El fanfarrón nuestro

Mientras Hugo Chavez todavía negociaba con la muerte su toma de posesión consecutiva, vi en televisión una rueda de prensa. Enrique Capriles, le deseaba una pronta recuperación al entonces presidente Venezolano, sosteniendo en mano una constitución de bolsillo, abogando por resolver potenciales problemas de interpretación, si es que sus buenos deseos no coadyuvaran con la negociación citada.

A mi no me corresponde juzgar la veracidad de un discurso políticamente correcto. Pero debo reconocer que el pragmatismo actual de mi generación, me tiene desconfiando de todos. ¿Como le hacemos para saber quienes son los buenos?

Entre tanto lío por donde miro, recuerdo con cariño aquella frase del comediante Roberto Gomez Bolaños invocando al Chapulin Colorado.

No pude evitar pensar en el juego y manejo del poder que a diario se manifiesta por diversos canales y actores. Durante mucho tiempo fue la gran interrogante de mis introspecciones. Porqué y como le hace un fanfarrón, manipulador y psicópata social, para tener éxito, por sobre tantas personas con mejores talentos, aptitudes y credenciales espirituales, morales y humanas. Sea en una empresa, gobierno o congregación de personas naturales.

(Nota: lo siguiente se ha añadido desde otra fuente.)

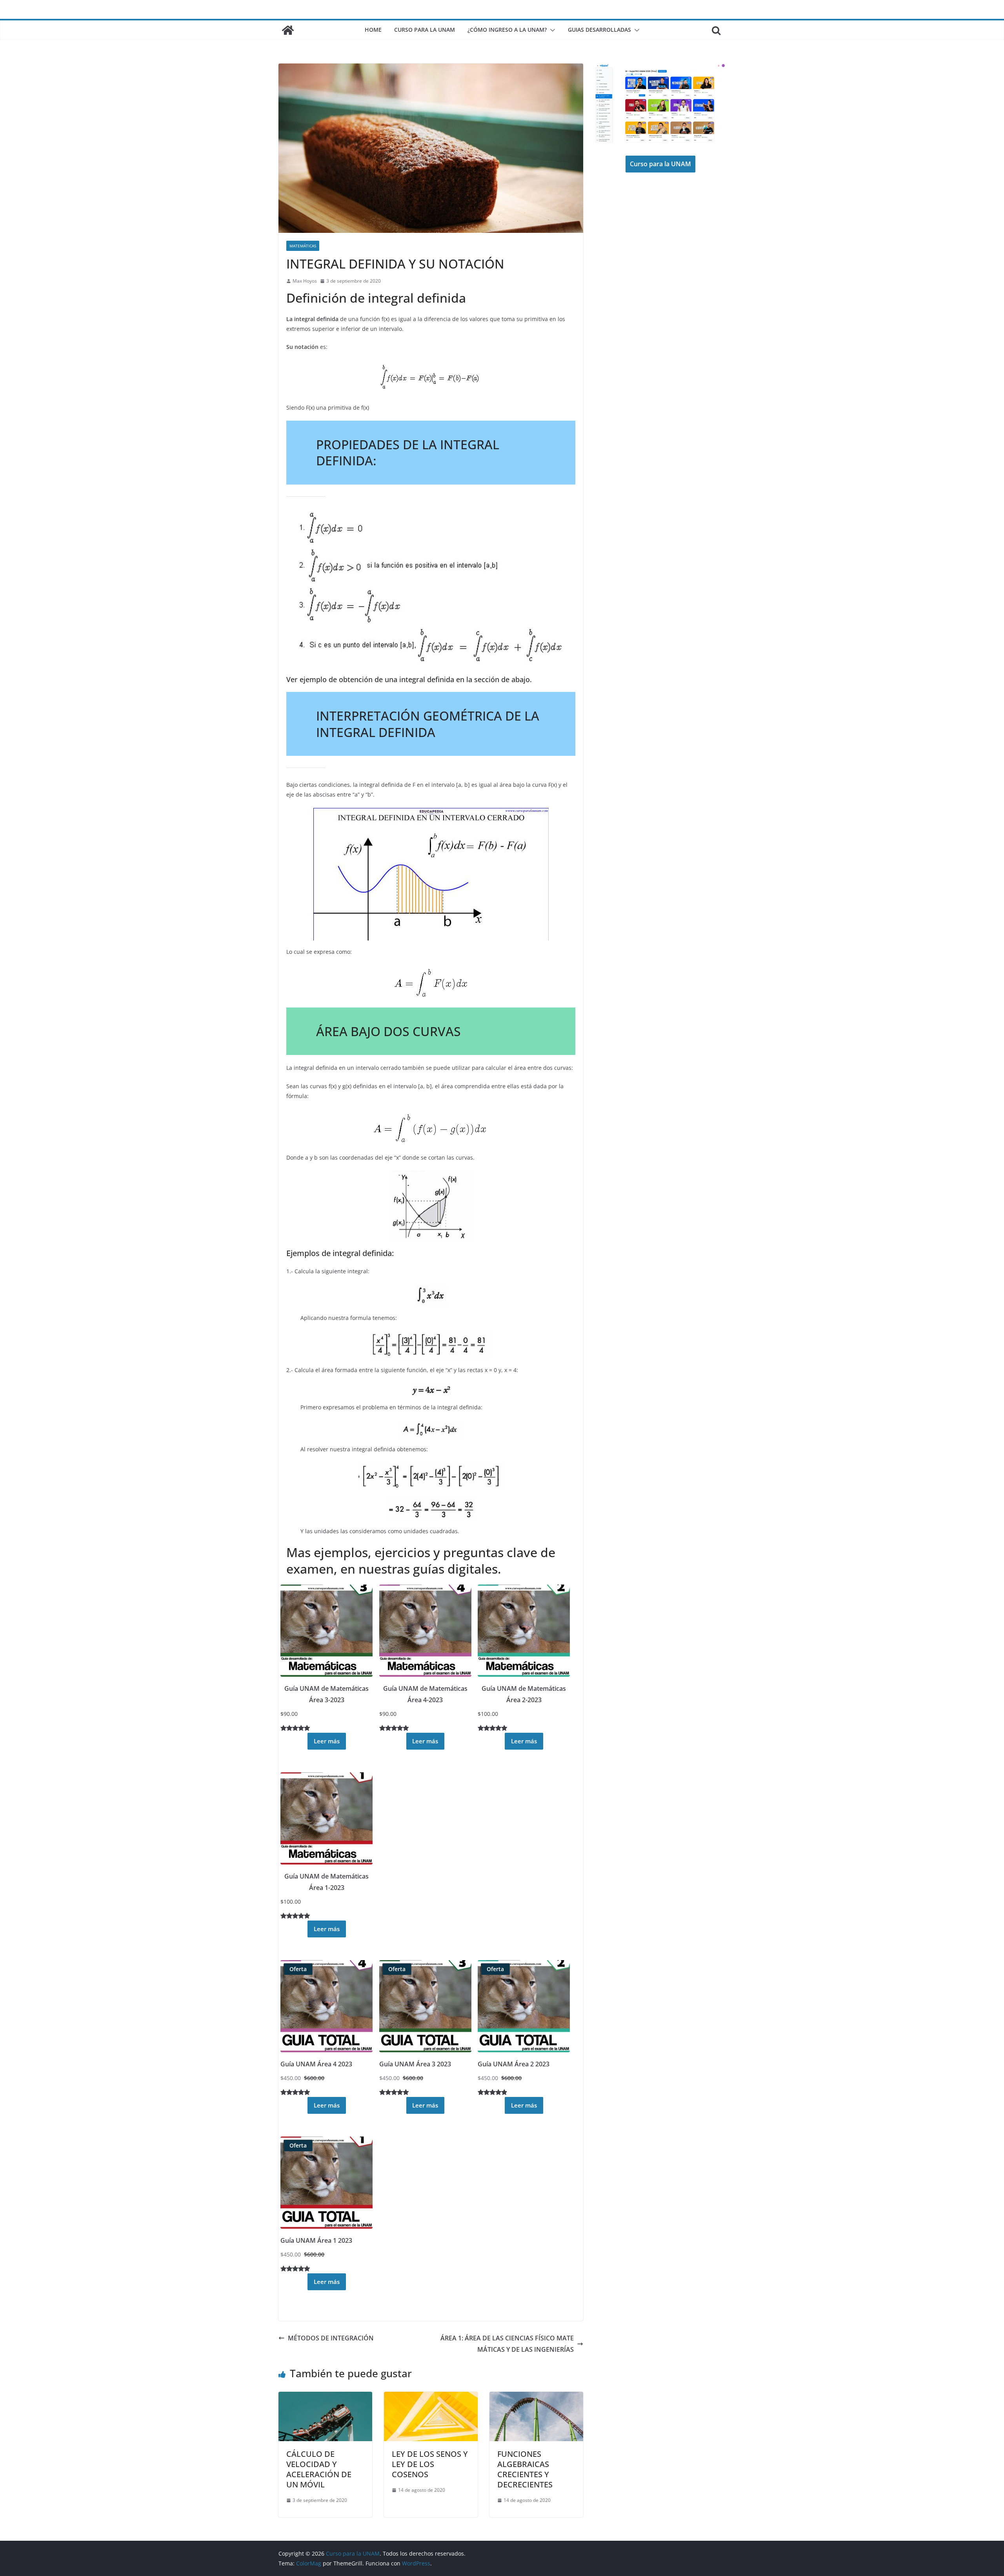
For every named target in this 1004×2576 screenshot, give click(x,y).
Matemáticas (302, 246)
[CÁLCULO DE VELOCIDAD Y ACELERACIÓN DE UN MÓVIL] (325, 2397)
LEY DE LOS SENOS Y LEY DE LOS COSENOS (430, 2464)
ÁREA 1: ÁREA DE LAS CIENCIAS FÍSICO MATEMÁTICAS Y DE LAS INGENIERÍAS (507, 2344)
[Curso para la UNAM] (287, 30)
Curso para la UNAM (424, 29)
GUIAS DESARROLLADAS (599, 29)
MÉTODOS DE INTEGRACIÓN (331, 2338)
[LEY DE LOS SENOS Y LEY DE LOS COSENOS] (431, 2397)
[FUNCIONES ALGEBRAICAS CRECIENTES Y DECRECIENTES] (536, 2397)
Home (373, 29)
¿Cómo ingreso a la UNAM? (507, 29)
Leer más (327, 1741)
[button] (551, 30)
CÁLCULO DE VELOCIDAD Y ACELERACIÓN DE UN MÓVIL (318, 2469)
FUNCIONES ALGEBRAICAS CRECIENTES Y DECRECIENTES (525, 2469)
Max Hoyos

Y es que todos podemos pensar fácilmente en un sujeto cercano y hasta cotidiano, que presume de sus activos, fanfarronea de sus contactos, transa, exagera, manipula, amedrenta y miente. Siempre bajo el guión de su propia agenda. Lo más grave, atropellando a quienes cometemos el atrevimiento de existir dentro de su perímetro.

Sus juegos de dominio han sido tan bien estructurados, que sus mismos sometidos ya están empezando a censurarme mientras leen esta opinión, por atreverme a cuestionar al establecimiento impuesto.

De nada me sirvió la Introducción al Estudio del Derecho o la escuela bíblica para entender las reglas básicas de un juego político, social y espiritual, denominado: “Juguemos a que yo hago mi regalada gana y ustedes cumplan con todas las reglas, obligaciones y cargas.”

Fue hasta que tropecé en el internet con el video: “La ley de Thelema” y en una librería con “Las 48 leyes del poder”, de Robert Greene, que pude juntar los puntos y descubrir que la regla que actualmente rige al corazón de nuestra sociedad, no es distinta a lo que según las Sagradas Escrituras, una serpiente le prometio a la primera madre. “Serás como dios si haces tu voluntad”

Quienes están gobernando bajo esta premisa, lo hacen por la falta de intervención oportuna, de aquellos que reconocen en la oración al Padre nuestro, que hacer la voluntad de Dios en lo cotidiano y lo importante, es la solución misma al problema de raíz de nuestra realidad.

No nos distraigamos con la excusa que le acabo de referir una oración enseñada por Jesus de Nazaret. El asunto esta en la otra ley. La del fanfarrón, la del abusivo. La del corrupto que promete deleites en campaña y esclaviza una vez entronizado.

Hace falta que nuestra sociedad agudice sentidos y aprenda a reconocer los frutos de quienes practican el discurso.

El optimismo, la creatividad, el emprendurismo, la educación valiosa y la competitividad de nuestro pueblo, solo pueden aflorar si nos atrevemos a disputarle el poder en todas las esferas, a quienes están ejerciendo dominio bajo la premisa de su propia voluntad.

¿Podemos hacer sentir nuestra mayoría, eliminando de nuestra realidad la ignorancia y corrupción? No es tarea sencilla, pero los reto a intentarlo.